And, FWIW, I know that I could be a good citizen and Task.yield() within the spin function that is simulating some long process, but I’m deliberately trying to tease out the behavior with this anti-pattern.


While I implied that I always use GCD for slow and synchronous work, I must confess that I take a slightly more pragmatic approach, and only go through this GCD rigamarole when really slamming the device. For infrequent, reasonably short, ad hoc, requirements (e.g., quickly save a file synchronously, or whatever), I don’t go through all of this. I just make sure to constrain the degree of parallelism to make sure this doesn’t bite me later.

6 Likes

I stand by my post here: Is @concurrent now the standard tool for shifting expensive synchronous work off the main actor? - #17 by David_Smith

In short: the contract is extremely narrow and mostly forbids things that people already know not to do (like using DispatchSemaphore to turn asynchronous APIs into synchronous ones). The advice is broader but is very situational and in my opinion is drastically over-applied, perhaps due to people mistakenly believing it’s the contract.

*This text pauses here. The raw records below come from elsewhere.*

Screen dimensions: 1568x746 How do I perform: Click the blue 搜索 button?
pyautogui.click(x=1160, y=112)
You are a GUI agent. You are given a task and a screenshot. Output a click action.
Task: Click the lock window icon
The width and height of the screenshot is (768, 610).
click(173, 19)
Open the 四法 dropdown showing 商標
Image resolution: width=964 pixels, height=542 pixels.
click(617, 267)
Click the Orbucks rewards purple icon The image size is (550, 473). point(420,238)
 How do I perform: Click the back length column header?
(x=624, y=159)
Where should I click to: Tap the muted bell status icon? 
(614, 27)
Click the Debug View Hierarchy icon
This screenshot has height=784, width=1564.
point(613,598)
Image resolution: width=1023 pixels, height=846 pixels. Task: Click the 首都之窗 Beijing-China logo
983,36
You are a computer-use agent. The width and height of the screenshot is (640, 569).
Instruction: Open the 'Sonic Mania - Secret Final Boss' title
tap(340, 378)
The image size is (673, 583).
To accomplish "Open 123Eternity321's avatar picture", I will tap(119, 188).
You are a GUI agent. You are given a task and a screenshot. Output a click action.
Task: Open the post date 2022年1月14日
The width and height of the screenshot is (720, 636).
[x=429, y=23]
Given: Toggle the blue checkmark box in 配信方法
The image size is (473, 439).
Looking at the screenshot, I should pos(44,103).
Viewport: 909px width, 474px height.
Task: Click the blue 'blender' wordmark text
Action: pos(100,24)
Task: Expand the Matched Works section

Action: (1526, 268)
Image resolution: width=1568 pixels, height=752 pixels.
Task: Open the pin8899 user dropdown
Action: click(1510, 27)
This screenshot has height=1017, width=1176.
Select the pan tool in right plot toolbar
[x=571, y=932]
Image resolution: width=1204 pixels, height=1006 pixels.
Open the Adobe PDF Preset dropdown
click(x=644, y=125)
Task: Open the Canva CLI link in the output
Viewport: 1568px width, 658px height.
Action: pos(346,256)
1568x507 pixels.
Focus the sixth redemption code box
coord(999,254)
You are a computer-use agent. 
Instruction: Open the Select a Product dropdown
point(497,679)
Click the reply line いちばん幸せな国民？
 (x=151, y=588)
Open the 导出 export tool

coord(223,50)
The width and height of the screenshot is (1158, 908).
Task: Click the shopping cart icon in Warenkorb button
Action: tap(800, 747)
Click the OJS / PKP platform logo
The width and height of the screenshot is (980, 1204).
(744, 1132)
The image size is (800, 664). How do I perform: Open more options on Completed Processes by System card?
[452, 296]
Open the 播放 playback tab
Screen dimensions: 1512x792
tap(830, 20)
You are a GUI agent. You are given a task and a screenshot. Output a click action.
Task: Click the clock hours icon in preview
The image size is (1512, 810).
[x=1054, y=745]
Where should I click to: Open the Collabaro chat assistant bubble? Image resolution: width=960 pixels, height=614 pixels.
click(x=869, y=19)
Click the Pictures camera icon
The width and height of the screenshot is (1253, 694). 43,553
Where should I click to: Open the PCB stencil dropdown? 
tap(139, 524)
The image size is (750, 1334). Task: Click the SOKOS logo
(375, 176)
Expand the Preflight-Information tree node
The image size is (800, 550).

Also the main thread in an app is never part of the Swift Concurrency pool, so work on the pool will never block it regardless of whether the pool is fully blocked.

7 Likes

Thanks for the feedback.

I’m sympathetic to the position, but I’m hoping that someone from the Swift team can chime in. They have been so very explicit in so many proposals and presentations, and they don’t seem to have provided any counsel to the contrary that I’m aware of, so I hate to jump to conclusions.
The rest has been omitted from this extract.